During her 2020 mayoralty, Hood and fellow councillor Andy Drummond conceived and implemented the Newmarket Covid Community Helpline — a town council telephone service launched in late March 2020 to assist vulnerable and shielding residents with shopping, prescription collection, dog-walking and related needs. Hood manned the helpline for two hours every day during its operation.

===Newmarket Neighbourhood Plan===
Hood chaired the Newmarket Neighbourhood Plan Group throughout its work — a multi-year process by which local residents developed planning policies specific to Newmarket under the provisions of the Localism Act 2011. The Newmarket Neighbourhood Plan was put to a referendum in 2019 and successfully passed, after which it was formally adopted.

===West Suffolk Council===
After Forest Heath District Council and the Borough of St Edmundsbury merged, Hood was elected to West Suffolk Council in 2019 and re-elected in 2023. She served on the Local Plan Working Group throughout this period and as Chair of the Development & Planning Committee in 2023–24. She also chaired the West Suffolk Council Environment & Climate Change Task Force, which reported to the council in 2020 and supported the Suffolk Climate Emergency Declaration.

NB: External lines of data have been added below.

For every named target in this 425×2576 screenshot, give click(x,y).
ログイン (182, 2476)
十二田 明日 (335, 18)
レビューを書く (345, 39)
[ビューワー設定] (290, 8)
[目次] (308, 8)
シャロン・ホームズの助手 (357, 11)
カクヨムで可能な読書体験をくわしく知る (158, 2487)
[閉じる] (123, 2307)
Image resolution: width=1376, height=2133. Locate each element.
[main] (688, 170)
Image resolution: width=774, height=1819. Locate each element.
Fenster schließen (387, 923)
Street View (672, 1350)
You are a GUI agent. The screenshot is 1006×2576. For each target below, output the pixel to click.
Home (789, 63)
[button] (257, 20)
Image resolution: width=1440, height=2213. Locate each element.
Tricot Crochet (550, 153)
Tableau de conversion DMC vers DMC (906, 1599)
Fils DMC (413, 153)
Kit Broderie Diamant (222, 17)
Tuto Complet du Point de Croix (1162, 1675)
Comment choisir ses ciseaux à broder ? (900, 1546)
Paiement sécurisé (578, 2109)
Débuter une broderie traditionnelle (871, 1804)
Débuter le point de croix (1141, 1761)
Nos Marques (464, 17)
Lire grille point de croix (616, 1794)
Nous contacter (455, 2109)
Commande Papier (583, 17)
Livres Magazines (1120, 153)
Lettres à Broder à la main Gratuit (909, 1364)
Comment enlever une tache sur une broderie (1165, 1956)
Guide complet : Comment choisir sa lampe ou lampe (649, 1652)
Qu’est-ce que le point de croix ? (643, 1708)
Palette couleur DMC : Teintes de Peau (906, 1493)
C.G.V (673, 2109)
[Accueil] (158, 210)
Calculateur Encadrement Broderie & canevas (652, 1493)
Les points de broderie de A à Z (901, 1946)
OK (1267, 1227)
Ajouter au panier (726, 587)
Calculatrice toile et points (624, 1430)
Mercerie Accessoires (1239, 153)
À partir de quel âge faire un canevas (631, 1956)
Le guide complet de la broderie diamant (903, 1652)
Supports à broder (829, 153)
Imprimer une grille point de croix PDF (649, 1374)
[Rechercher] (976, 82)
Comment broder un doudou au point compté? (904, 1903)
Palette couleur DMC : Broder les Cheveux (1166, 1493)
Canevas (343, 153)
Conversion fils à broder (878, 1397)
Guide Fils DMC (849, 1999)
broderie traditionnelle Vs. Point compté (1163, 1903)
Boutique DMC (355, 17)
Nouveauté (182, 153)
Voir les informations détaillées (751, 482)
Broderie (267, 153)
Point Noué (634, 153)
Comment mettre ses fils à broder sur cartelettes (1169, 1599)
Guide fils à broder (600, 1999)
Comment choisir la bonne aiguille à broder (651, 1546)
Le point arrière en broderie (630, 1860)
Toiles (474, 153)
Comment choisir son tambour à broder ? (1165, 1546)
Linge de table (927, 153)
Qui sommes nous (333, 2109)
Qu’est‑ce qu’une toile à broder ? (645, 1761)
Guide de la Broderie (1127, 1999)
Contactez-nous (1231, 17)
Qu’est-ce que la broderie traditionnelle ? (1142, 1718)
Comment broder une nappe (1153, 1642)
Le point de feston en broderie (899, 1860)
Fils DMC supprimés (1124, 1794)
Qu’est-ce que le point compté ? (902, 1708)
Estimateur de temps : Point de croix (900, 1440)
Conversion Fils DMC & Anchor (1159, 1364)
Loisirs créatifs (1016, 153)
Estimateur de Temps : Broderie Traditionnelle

===Suffolk County Council===
Hood was first elected to Suffolk County Council for the Exning and Newmarket division in 2017 and re-elected in May 2021.

==Personal life==
Hood has been a trustee of the Organic Research Centre, chairwoman of the National Horseracing Museum and a director of Cambridge Woman's Aid.

She met her husband, racehorse trainer John Gosden, whilst they were both students at Cambridge. She has four children, Sebastian, Serena, Theodora and Thaddeus, and lives in Newmarket.